Habiendo el conde-duque tomado esta resolución, no pasó, sin embargo, a ejecutarla sin afianzarla primero con un golpe diestro de política. Presentó un memorial al rey y a la reina suplicando a sus majestades se dignasen disponer de la mano de su hija doña María, exponiéndoles las cualidades de los señores que la pretendían y remitiéndose enteramente a la elección de sus majestades, bien que, hablando del marqués de Toral, no se dejaba de conocer su particular inclinación a este partido. En virtud de esto, el rey, que deseaba mucho complacer a su ministro, le dio por escrito la respuesta siguiente: «Juzgo a don Ramiro Núñez digno de doña Maria. Sin embargo, elige por ti mismo; el partido que más te convenga será el que a mi más me agrade.— El Rey».

Manifestó el ministro esta respuesta con cierta afectación, y fingiendo entenderla como una orden del soberano, se dio prisa a casar a su hija con el marqués de Toral, resolución de que se resintió vivamente la marquesa del Carpió, como todos los Guzmanes, que estaban muy satisfechos con la esperanza del enlace con doña María. En medio de esto, unos y otros, cuando vieron que no podían impedir el casamiento, aparentaron celebrarle con las mayores demostraciones de alegría. Parecía que toda la familia estaba fuera de sí de contento; pero tardó poco en verse vengado su disgusto del modo más cruel y doloroso para el conde. A los diez meses dio a luz doña María una niña, que murió al nacer, y poco después la misma madre fué víctima de su sobreparto.

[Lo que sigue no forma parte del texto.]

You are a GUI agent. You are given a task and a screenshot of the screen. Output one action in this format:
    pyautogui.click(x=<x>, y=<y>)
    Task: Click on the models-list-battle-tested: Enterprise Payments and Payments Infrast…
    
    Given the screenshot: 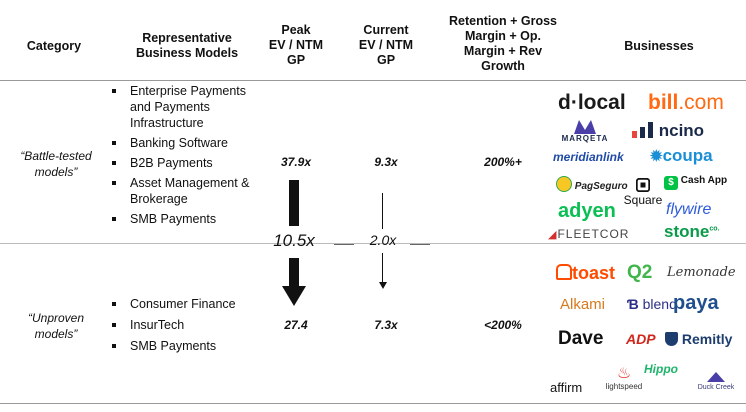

¡Qué pérdida para un padre idólatra (por decirlo así) de su hija, y más viendo con esto desvanecido su proyecto de quitar el derecho de progenitura a la rama de Medinasidonia! Esto le afligió tan profundamente, que se encerró por algunos días sin que le viese nadie sino yo, que, conformándome a su excesivo sentimiento, me mostraba tan apesadumbrado como él. Forzoso es decir la verdad: yo aproveché esta coyuntura para derramar nuevas lágrimas en memoria de Antonia. La semejanza que había entre su muerte y la de la marquesa de Toral volvió a abrir una herida mal cicatrizada, causándome tanto sentimiento, que el ministro, a pesar de lo abatido que le tenía su propia pena, no pudo menos de advertir la mía. Admiróle verme tomar tan activa parte en sus amarguras. «Gil Blas —me dijo un día que le parecí abismado en una profunda tristeza—, es un consuelo muy dulce para mí el tener un confidente tan sensible a mis angustias». «¡Ah señor! —le respondí, vendiéndole por fineza mi quebranto—. Sería yo el hombre más ingrato y mi corazón el más duro si no las sintiera tan vivamente. Pues qué, ¿podría vuestra excelencia llorar la muerte de una hija de tanto mérito y a quien amaba tan tiernamente, sin que yo mezclase mis lágrimas con las suyas? No, señor; me tiene vuestra excelencia demasiado colmado de beneficios para que yo pueda dejar en toda mi vida de tomar parte en sus satisfacciones y en sus pesadumbres».